Message par jerome » jeu. juin 10, 2010 7:30 am

Jack McDevitt est en interview en anglais ici.

Extrait :
What inspired “The Cassandra Project”?
Jack McDevitt : SETI has been trying to pick up signs of technological civilizations for more than half a century. I can remember thinking when they first started that it wouldn’t take long. Too many stars out there. (And I’d read too much science fiction.) But here we are, a couple of generations later and we haven’t heard so much as a hiccup. Why not? One possibility is that technological civilizations don’t last long. Maybe anything that can handle a screwdriver eventually heads down the atomic road, from which there might be no turning back. Maybe it happens everywhere. Build a printing press and expect bigger bombs. At least, that was what it looked like for a while.

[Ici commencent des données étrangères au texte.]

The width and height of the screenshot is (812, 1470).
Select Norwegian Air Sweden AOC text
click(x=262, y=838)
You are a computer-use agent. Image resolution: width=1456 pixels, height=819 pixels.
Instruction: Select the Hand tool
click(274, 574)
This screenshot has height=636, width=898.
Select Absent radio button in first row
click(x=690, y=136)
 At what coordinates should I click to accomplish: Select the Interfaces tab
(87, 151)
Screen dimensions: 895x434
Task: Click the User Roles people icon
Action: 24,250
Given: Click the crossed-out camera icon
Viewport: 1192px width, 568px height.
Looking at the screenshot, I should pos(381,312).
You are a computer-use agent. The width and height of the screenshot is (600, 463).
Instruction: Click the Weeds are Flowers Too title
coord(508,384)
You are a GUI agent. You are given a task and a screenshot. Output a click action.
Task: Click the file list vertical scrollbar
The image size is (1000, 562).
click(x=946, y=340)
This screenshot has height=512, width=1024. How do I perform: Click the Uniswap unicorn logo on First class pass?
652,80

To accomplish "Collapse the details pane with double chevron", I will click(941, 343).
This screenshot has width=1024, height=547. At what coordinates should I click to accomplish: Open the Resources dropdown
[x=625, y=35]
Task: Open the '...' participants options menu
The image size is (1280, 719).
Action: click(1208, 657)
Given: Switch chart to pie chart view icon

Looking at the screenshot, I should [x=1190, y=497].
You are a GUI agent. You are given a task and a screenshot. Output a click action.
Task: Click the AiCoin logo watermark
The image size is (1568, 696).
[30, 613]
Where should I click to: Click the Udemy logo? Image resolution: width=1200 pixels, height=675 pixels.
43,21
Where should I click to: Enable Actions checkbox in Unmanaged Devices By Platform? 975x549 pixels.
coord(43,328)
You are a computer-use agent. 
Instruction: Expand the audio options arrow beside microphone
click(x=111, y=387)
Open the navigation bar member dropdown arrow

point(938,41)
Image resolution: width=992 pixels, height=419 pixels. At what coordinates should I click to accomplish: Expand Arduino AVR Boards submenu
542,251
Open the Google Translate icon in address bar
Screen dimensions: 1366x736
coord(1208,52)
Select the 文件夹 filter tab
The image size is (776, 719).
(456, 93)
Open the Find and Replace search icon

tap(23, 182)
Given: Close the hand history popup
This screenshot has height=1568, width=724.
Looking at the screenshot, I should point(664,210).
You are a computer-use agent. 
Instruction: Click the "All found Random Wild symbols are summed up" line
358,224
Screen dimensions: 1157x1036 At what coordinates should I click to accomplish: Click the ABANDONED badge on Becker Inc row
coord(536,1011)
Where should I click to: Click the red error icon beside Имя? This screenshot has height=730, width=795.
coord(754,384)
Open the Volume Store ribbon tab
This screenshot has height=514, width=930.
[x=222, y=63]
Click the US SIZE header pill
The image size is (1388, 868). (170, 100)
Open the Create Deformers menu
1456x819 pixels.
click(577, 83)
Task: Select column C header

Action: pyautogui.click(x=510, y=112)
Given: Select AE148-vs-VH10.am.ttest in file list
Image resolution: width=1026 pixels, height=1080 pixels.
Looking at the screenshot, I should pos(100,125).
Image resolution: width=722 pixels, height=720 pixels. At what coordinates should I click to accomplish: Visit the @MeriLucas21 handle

Now 1960 seems like a simpler time. Technology continues to move along at a good clip and we’re still here. But the world has become increasingly dangerous. Not only because we have more efficient weapons, but because even at its best, technology creates conditions that might inevitably lead to instability. E.g., who in 1960 would have believed that local thugs could gain a voice, organize with other local thugs, and produce a flash mob? Or that televised lunatics could be taken seriously by growing segments of American society? That a technology that theoretically should increase enlightenment could lead to militant ignorance? (Shouting matches and verbal attacks sell better than discussions.) Or that in the Middle East, a mother would proclaim herself proud of a child who’d just blown himself up, along with two dozen innocents?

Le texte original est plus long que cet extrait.